Jammin’ at Founders (photo by Cheryl Thompson Schuch)
The week started loud, like I like it. Feedback 2014: What a blast.
The Honeytones’ 20th anniversary gig to benefit Access, its food pantries and anti-poverty programs was every bit as glorious as it should have been: packing out Founders with fans and friends; listening to the sharp pop of Domestic Problems and the garage-rock ecstasy of the Fuzzrites; playing just what we felt like playing helped by the lovely voice of Hannah Rose Graves, the blues harp of Hank Mowery and the golden sax of Rolly Smith.
There’s something marvelous about the fact that John Sinkevics and I started this journey in his Comstock Park basement more than 25 years ago. We plinked out tunes by Tommy James and Steve Earle on his Casio keyboard (which was little more than a glorified Mattel model), a drum machine that produced maybe two or three beats we could actually use, and an electric guitar that I’d borrowed from Mom. With us was Ron Hovingh, like John and I a refugee from The Press newsroom, all of us brought here by the simple fact that we loved rock ‘n’ roll and for a long time had wanted to play it with other people.
Thus was born Sink and the Honeytones, later shortened to The Honeytones for strictly utilitarian reasons, although our ex-Press comrade Ted Roelofs will claim it was a brazen bid by me for greater glory. If so, looks like I won!
And so we played and played until one day we came above ground to play at a Press holiday party. Our first number was “I Think We’re Alone Now,” when in fact we were finally not alone. We were playing with and for other people, and what a happy fact that was.
Hundreds of songs and scores of gigs later we are still playing, John and I, the Click and Clack of The Honeytones. Ron tragically passed away some years ago but his sweet, high harmonies linger in our memories. Many drummers have come and gone, none of whom exploded on stage although their hands did set off pyrotechnics. Currently we are more than ably backed by drummer Tom Taylor and bassist Matt Fouts, and rejoined by the gifted vocalist Susan Beerens, who first sang with us some two decades ago.
All of which is to say that last Sunday’s 20th anniversary Feedback was not just a day of rock ‘n’ roll joy, as always, but a true treasure and gift. To still be able to make music all these years later, as part of a giving community, for an agency that feeds others, is a wonderful way of feeding the soul. As John wrote in his music blog Local Spins, “It made for the perfect pre-Thanksgiving party.”

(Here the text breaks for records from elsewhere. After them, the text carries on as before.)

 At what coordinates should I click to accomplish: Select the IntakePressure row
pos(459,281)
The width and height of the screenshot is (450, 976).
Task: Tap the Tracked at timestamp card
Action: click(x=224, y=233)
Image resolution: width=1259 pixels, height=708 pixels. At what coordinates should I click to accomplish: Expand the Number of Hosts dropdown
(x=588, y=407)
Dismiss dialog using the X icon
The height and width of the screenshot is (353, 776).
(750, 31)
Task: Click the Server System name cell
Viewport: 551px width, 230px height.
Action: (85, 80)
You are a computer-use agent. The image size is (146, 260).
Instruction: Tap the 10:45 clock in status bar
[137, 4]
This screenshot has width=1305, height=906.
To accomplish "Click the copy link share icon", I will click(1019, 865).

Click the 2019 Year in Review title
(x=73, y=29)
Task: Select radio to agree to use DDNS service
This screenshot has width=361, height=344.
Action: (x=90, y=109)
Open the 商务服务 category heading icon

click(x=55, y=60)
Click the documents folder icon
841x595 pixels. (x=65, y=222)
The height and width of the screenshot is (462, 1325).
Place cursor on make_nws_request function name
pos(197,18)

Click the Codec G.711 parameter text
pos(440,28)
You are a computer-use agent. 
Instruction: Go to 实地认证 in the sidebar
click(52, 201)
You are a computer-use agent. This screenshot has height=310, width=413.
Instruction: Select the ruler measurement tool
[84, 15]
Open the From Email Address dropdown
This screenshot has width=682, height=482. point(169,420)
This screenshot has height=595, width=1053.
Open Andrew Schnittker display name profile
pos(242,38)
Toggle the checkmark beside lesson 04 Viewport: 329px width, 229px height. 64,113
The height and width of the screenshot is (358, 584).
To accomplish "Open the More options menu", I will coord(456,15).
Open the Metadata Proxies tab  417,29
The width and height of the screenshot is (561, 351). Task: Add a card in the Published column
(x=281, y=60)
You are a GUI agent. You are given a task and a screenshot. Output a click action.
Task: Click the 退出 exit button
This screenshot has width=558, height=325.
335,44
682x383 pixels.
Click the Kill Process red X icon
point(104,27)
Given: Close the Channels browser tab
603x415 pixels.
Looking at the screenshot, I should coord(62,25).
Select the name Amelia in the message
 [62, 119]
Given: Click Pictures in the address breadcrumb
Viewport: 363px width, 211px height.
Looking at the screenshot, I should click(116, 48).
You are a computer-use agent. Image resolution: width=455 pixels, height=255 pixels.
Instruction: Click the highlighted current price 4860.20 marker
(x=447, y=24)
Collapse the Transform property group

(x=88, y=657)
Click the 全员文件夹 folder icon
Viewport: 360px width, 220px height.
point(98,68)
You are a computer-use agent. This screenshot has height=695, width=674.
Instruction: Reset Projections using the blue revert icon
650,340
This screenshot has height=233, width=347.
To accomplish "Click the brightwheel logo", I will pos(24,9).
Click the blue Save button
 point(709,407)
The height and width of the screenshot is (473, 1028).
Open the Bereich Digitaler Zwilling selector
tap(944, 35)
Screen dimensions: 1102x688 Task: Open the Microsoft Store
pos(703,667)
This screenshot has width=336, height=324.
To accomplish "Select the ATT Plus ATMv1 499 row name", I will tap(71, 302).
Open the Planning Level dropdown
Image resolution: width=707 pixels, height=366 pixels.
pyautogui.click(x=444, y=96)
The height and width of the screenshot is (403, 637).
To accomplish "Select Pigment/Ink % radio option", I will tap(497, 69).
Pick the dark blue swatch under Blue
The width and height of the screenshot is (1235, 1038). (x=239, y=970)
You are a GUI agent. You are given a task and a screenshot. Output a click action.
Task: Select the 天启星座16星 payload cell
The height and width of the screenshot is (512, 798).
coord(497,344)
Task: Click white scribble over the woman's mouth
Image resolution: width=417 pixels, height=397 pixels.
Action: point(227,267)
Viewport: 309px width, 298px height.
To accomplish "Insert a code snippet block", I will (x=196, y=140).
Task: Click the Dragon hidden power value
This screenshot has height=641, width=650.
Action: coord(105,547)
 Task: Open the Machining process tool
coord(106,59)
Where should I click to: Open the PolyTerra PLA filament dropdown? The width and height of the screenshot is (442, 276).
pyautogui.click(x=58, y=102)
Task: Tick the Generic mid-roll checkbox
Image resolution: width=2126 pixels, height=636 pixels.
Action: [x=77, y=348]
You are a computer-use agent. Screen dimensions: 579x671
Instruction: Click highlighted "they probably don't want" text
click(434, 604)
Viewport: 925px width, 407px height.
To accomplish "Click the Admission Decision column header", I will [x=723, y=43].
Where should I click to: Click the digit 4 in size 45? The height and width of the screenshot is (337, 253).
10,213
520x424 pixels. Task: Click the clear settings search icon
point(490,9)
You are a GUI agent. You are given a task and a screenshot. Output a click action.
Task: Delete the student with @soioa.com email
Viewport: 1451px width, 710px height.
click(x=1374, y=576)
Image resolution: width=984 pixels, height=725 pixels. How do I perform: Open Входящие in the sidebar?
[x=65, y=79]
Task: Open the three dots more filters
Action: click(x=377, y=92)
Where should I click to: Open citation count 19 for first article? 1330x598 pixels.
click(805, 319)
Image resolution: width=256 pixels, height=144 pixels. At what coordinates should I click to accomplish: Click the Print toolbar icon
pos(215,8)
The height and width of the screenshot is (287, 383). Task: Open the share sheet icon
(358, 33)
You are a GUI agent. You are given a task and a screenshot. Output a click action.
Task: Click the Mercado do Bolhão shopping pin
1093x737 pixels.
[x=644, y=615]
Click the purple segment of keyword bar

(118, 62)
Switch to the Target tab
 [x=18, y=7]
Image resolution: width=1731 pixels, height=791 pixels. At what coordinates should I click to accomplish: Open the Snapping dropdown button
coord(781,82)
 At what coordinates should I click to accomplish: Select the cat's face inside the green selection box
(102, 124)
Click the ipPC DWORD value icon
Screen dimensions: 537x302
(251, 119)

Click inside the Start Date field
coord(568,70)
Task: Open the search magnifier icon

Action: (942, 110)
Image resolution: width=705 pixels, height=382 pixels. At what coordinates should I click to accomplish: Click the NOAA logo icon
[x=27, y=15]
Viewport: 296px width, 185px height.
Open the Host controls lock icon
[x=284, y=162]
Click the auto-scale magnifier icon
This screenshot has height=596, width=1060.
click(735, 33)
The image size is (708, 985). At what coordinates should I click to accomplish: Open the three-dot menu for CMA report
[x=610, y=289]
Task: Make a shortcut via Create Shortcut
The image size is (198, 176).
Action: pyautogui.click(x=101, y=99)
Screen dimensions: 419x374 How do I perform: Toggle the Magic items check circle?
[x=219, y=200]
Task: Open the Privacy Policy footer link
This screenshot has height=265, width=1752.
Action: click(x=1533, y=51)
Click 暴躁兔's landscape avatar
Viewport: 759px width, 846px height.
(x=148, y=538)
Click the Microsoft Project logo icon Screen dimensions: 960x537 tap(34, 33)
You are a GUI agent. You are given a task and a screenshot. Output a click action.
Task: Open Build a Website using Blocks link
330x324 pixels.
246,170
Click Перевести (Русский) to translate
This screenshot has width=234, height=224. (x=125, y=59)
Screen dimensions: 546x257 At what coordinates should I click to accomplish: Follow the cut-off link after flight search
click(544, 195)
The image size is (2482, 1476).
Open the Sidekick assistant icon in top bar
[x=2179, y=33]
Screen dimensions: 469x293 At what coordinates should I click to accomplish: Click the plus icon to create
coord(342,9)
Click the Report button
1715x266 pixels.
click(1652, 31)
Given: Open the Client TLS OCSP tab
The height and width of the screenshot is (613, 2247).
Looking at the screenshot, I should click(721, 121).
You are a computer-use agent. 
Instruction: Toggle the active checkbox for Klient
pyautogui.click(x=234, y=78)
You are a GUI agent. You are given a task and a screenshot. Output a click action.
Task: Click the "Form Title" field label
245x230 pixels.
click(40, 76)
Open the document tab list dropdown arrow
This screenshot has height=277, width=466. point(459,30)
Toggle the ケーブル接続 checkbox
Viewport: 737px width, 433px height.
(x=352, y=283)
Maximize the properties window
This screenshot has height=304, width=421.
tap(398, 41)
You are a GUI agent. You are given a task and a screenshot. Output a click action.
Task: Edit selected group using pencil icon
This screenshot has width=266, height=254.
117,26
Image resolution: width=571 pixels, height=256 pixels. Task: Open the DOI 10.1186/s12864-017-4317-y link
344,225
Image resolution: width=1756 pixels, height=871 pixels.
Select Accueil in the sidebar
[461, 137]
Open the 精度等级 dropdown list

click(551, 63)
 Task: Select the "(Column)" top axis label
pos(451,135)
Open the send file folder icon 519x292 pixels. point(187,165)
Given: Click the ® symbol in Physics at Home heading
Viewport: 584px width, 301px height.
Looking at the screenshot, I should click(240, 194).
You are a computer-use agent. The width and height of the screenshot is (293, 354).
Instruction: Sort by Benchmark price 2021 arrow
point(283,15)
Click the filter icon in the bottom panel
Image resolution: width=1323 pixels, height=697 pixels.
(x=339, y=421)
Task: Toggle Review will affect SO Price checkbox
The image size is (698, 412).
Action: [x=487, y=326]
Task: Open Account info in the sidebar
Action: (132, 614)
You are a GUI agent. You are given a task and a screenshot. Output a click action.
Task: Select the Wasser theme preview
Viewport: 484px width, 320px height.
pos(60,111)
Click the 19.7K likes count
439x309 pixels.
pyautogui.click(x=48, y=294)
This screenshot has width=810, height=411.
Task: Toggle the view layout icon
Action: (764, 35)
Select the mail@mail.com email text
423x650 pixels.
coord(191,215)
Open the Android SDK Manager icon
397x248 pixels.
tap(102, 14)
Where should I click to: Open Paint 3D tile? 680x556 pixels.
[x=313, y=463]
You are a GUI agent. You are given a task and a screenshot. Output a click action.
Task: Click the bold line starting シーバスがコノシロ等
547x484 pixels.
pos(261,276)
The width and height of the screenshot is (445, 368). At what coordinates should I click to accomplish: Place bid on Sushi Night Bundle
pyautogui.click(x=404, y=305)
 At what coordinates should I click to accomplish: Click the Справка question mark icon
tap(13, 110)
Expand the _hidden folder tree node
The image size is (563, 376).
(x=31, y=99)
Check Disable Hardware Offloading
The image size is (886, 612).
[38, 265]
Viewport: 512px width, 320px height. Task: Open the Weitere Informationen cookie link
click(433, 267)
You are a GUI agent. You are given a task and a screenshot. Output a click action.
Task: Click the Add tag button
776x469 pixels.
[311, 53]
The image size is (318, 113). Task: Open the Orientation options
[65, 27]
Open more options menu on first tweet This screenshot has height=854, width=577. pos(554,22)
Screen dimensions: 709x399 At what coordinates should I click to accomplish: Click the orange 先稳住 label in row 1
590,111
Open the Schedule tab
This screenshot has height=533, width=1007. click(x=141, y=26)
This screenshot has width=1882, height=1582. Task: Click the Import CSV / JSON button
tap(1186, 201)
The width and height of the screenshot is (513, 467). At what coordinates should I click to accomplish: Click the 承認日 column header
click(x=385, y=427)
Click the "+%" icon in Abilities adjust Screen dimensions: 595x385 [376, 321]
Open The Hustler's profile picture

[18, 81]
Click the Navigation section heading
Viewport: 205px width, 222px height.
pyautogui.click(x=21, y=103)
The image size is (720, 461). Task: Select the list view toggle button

The following night saw a much quieter kind of pre-Thanksgiving party: the 15th annual Interfaith Thanksgiving Service. Andrea and I huddled into Westminster Presbyterian Church with several hundred others to hear expressions of gratitude from our community’s wide array of faith perspectives: Baha’i, Buddhist, Christian, Hindu, Jewish, Muslim, secular. Here too was food for the soul, whether singing a responsive hymn with Dominican sisters, or listening to a beautiful praise of God by a young woman from the West Michigan Hindu Temple.
For Andrea and me, the week ended with a more traditional kind of food, courtesy of a smorgasbord at a local restaurant. With family spread far and wide, we celebrated Thanksgiving Day with a movie and a meal and the cherished company of each other. We fed more than our tummies; it was love and gratitude that filled our souls. It was not nearly as loud as rock ‘n’ roll, but just as joyful in its simple way.